> Goal of the exercise
Nothing other than the lines from the one containing "You are a GUI" through the last line of the data below should be output, each reproduced exactly.

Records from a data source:
════════

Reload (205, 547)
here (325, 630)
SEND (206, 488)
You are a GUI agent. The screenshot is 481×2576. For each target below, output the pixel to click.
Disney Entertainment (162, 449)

════════

> Written response
You are a GUI agent. The screenshot is 481×2576. For each target below, output the pixel to click.
Disney Entertainment (162, 449)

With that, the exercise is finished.